Hospitals or death traps?

- FOUNDER EDITOR: S SADANAND

The Wednesday morning fire incident at a hospital in Thane, where at least four patients lost their lives, has served to highlight the appalling safety standards prevailing at most hospitals, both private and government-run. The cause of the fire may well be the proverbial ‘short circuit’ but the series of such disasters happening in close succession points to a deeper malaise in the system. Wednesday’s fire disaster in Thane is the third such incident in just one week. At least four critical patients under treatment for Covid died in a fire which broke out in a Surat hospital last Sunday. Just a couple of days prior to that, as many as 14 Covid patients were charred to death in a fire at a hospital in Virar. On April 10, at least four patients died in a hospital fire in Nagpur. At the beginning of the month, a major fire which broke out at Delhi’s Safdarjung Hospital, one of the largest in the NCR region, forced the emergency evacuation of 50 critically ill patients.

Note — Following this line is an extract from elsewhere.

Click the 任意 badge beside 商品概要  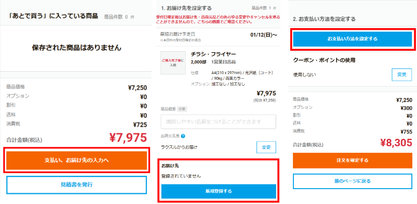[x=182, y=109]
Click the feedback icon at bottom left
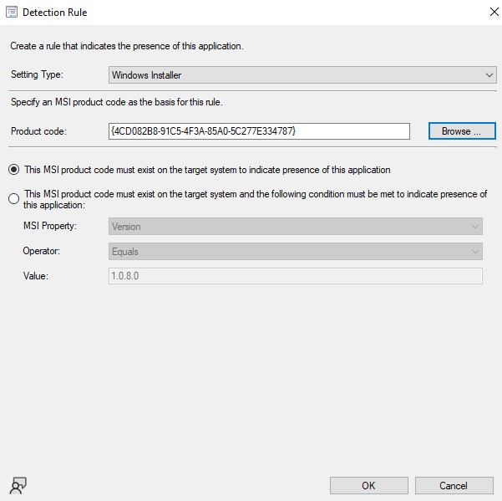 [17, 485]
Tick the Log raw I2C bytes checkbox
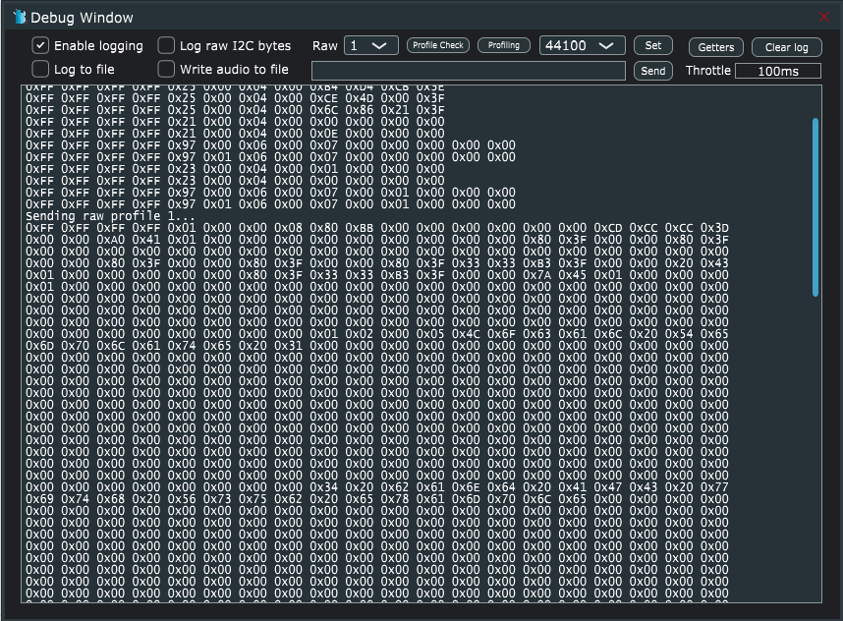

These are just some of the major incidents which made it to the national media. No doubt, there have been any more incidents which have not been in the media glare. This is not counting the huge number of deaths of Covid patients in ICUs in hospitals, who have died gasping for breath because the hospitals had run out of medical oxygen.

We are a fatalistic nation and few will question this series of unfortunat­e events being labelled a ‘coincidenc­e’ or ‘fate’. However, it would be an injustice to the families of those who lost loved ones in these incidents if we were to simply accept this and move on. That so many fires are breaking out in hospitals at this time, when every hospital in the country, public or private, is loaded beyond capacity, points to the failure of either poor quality equipment or poorly maintained infrastruc­ture simply collapsing under the stress of continuous usage. It is evident that an unbiased inspection of hospital facilities in our country will show that a majority will not be able to meet the minimum standards prescribed in the rules, leave alone match up to global standards. We are all familiar with hospitals which have sprung up in buildings which were never designed to house the kind of complex machinery and infrastruc­ture used and hazardous material, including explosive gases, radioactiv­e and biomedical waste generated in a critical care hospital. In fact, 10 people were killed in a hospital fire in Bhandup where the hospital was located on the upper floors of a mall! It is shocking that a hospital, which was converted to a Covid care facility to boot, was permitted to operate in such a hazardous public place as a shopping mall in the first place.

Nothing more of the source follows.